:: Task prompt ::
With "height" as the search word, show every line of the material that has it.

------ Record extracts ------

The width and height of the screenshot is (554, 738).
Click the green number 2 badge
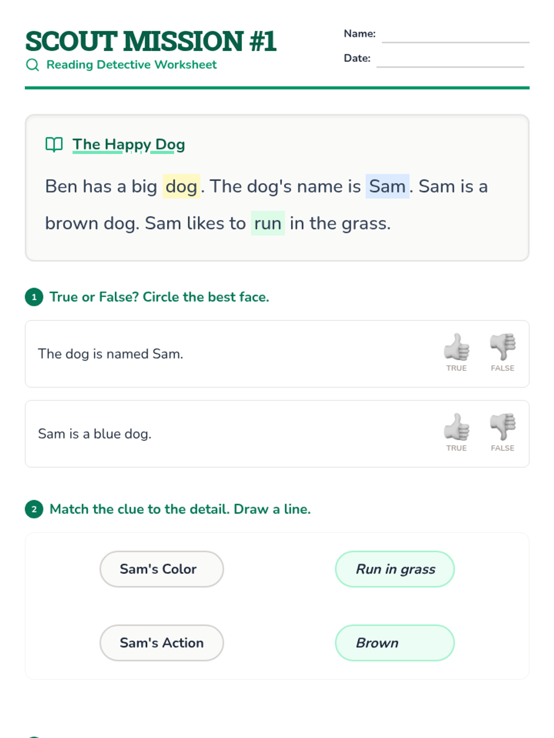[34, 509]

------
------ Record extracts ------

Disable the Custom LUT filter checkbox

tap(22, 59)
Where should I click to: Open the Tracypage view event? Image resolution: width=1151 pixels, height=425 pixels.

------

:: Task output ::
The width and height of the screenshot is (554, 738).
Where should I click to: Open the Tracypage view event? Image resolution: width=1151 pixels, height=425 pixels.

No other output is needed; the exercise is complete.